At one point during the financial crisis, GDX recorded a historic low price of $16.39. This is close to the 52-week low at $16.48 witnessed on 5 November 2014. Nevertheless, gold price was at $732 back in 2008 whereas it was $1,142 last November. Few could dispute the extreme undervaluation of the gold mining sector at today's price. One of the SA contributors called the distortion "fundamentally absurd" compared to current gold prices. Any swing back to a more normal scenario represents a tremendous upside for gold miners. In the past, the leveraging ratio between gold and gold miners could be as high as three times, meaning when gold price went up 10%, miners would jump as much as 30%.

How to play with gold miners

It is difficult for investors without any prior exposure to the sector to pick a gold miner to capitalize on the current investment opportunity. Even they could, possible gains may not be able to offset the management, financial or geopolitical risks inherent in any individual mining company. I would strongly recommend using the "follow the lion" strategy by buying the most popular gold miner ETF GDX or its leveraged alternative Direxional Daily Gold Miners Bull 3X Shares (NYSE: NUGT). The former has a 10-day average daily trading volume of 57 million shares whereas the latter 18 million. It is easy to get in and get out without worrying about the buy-sell spread or trading fees.

At the outset, I mentioned about smart money moving into the sector. How did I know? Look at the volumes of NUGT and its counterpart Direxional Daily Gold Miner Bears 3X Shares (NYSE: DUST). It is easy to track the moves of smart money, which always uses leverage to achieve maximum returns.

When gold's downtrend was firmly in place by late 2012, smart investors started pouring money into the bearish ETF. The amount was 5-6 times of early 2012.

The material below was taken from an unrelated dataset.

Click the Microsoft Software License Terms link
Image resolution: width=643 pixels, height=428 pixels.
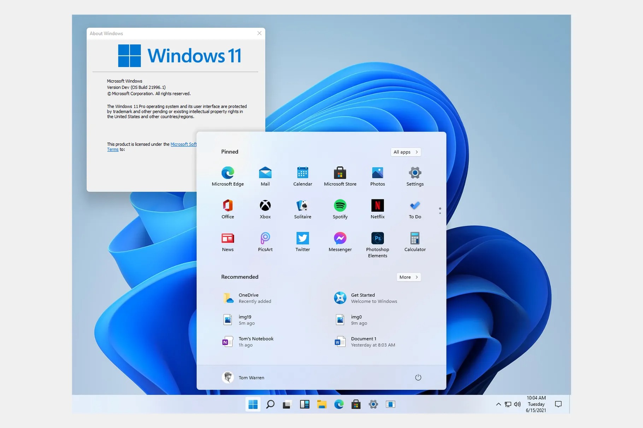[184, 144]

However, when some other smart people knew that gold might reverse its trend in mid 2013 (first bottom indeed hit in June 2013), they started switching their money into the other bullish pool NUGT. Before 2013, very few investors traded NUGT. Starting from late 2013, more and more smart money flowed into the ETF. The trading volumes, as shown in the chart, jumped three to four times since last October.

One may call these investors speculators and risk takers. If they dare making their bets with real money, there must be some wisdom in their move. To me, they are the "lion". I decide to follow the "lion" because the 20% price increase since last November confirmed they have been right. The ETF was particularly strong in the first 10 trading days in 2015. Now it is apparently overbought. Accompanying the general market selloff, it is now in a consolidation mode, providing a good entry point. Both technical indicators, MACD and RSI, continue to show the equity remains on the upward trend. Once new price action could break above the neckline of the double-bottom trough, it would very bullish for the ETF in the medium term. The price could surge up to as high as $27.

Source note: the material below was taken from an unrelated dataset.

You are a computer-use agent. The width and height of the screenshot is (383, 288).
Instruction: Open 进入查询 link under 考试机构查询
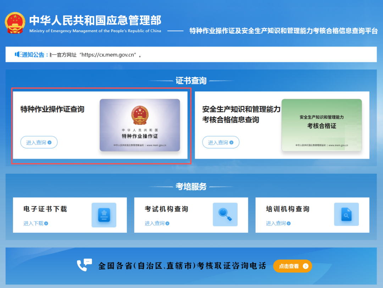click(x=155, y=223)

I am confident that rising gold prices would benefit GDX and the sector will gradually swing back to the normal course in a zigzag manner. For aggressive investors who could stomach the big swings in price movements, they could choose NUGT. For those who do not want to risk so much money, they can buy some 3-6 month GDX or NUGT call options to see if they could cash in on this rare investment/trading opportunity. One caveat must be made clear here. When there is a market crash, gold miners would surely falter with their peers in other sectors. However, as long as gold prices remain firm, they would recover sooner than other stocks and continue to outperform.

Note: Investors must weigh their risk appetite against their investment goals before making decisions on the recommendations of this article.

Disclosure: The author is long NUGT.

The author wrote this article themselves, and it expresses their own opinions. The author is not receiving compensation for it (other than from Seeking Alpha). The author has no business relationship with any company whose stock is mentioned in this article.